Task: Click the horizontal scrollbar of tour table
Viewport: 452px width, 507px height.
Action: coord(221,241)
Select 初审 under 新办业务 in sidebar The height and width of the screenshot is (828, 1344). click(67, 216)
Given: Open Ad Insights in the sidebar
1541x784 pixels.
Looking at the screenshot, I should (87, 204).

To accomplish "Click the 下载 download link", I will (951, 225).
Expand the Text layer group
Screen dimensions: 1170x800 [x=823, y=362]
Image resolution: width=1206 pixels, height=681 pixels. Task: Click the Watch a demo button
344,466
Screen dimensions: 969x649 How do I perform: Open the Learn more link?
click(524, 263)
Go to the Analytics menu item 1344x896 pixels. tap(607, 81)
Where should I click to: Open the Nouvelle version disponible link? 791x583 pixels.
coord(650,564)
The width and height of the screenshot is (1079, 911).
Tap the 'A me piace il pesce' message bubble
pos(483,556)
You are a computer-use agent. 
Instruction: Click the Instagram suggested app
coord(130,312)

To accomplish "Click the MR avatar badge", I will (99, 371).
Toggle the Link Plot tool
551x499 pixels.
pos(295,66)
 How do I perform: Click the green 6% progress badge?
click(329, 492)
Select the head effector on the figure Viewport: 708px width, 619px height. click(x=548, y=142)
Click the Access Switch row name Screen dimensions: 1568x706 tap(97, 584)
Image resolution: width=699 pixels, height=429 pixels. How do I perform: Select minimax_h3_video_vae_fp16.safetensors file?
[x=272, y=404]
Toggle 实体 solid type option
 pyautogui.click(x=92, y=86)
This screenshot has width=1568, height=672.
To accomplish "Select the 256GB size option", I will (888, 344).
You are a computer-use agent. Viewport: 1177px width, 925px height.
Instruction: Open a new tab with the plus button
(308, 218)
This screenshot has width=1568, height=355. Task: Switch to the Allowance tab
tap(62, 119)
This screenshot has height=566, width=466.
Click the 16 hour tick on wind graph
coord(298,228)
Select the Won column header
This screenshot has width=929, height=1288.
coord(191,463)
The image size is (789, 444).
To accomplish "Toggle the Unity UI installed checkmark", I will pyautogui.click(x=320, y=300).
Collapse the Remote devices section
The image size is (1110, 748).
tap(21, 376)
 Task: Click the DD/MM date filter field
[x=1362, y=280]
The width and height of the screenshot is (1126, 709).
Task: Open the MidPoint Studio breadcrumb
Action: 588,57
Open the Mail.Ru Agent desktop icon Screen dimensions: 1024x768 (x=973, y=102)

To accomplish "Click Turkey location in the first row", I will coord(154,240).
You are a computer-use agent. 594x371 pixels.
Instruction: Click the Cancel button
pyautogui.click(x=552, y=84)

[Activity]:
Run a filter over the data above and keep each line that contains the word "sidebar".

[Finished task]:
Select 初审 under 新办业务 in sidebar The height and width of the screenshot is (828, 1344). click(67, 216)
Given: Open Ad Insights in the sidebar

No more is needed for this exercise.